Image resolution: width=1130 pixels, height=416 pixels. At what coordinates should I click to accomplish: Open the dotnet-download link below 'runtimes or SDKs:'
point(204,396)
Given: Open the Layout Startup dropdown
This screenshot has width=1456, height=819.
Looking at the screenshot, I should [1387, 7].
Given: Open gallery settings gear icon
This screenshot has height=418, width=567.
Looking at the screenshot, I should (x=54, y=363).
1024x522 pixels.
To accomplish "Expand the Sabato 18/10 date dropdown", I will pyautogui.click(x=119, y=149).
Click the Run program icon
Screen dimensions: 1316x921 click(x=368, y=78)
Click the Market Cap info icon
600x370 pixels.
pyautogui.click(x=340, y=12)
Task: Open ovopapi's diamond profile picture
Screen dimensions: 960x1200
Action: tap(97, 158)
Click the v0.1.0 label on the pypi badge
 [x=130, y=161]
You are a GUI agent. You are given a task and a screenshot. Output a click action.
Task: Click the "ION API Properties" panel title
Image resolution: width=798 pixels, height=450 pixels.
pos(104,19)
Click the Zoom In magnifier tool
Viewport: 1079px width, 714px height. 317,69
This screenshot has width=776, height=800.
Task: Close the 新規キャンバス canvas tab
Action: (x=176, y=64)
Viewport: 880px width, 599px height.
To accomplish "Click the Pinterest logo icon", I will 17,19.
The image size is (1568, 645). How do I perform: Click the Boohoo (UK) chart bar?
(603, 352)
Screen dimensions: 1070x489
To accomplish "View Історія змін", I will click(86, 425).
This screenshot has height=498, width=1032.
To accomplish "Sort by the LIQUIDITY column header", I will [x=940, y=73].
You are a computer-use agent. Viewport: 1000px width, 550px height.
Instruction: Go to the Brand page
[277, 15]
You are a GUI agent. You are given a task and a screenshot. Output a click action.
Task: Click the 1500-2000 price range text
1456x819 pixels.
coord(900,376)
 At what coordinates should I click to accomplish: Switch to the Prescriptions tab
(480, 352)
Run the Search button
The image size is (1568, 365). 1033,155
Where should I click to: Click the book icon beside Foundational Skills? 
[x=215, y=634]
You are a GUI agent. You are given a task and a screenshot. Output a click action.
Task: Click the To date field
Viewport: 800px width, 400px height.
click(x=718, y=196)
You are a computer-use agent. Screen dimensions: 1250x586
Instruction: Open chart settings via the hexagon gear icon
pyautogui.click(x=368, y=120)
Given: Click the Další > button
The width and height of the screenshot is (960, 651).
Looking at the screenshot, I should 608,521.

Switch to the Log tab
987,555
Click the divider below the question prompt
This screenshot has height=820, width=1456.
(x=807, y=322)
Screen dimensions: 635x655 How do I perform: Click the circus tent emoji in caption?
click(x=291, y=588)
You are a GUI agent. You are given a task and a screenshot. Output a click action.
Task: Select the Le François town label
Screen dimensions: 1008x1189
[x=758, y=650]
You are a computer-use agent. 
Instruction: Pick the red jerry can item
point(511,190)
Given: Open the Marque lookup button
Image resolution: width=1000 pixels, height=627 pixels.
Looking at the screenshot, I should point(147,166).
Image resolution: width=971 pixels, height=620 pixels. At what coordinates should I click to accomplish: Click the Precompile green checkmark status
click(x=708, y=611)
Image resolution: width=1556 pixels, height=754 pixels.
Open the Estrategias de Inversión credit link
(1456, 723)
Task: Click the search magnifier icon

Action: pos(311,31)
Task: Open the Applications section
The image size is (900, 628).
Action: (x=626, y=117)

Required action: From the records above, copy only the lines starting with the line that holds "Screen dimensions: 1070x489" and going on through the line that holds "You are a computer-use agent. Viewport: 1000px", exactly as written.

Output below:
Screen dimensions: 1070x489
To accomplish "View Історія змін", I will click(86, 425).
This screenshot has height=498, width=1032.
To accomplish "Sort by the LIQUIDITY column header", I will [x=940, y=73].
You are a computer-use agent. Viewport: 1000px width, 550px height.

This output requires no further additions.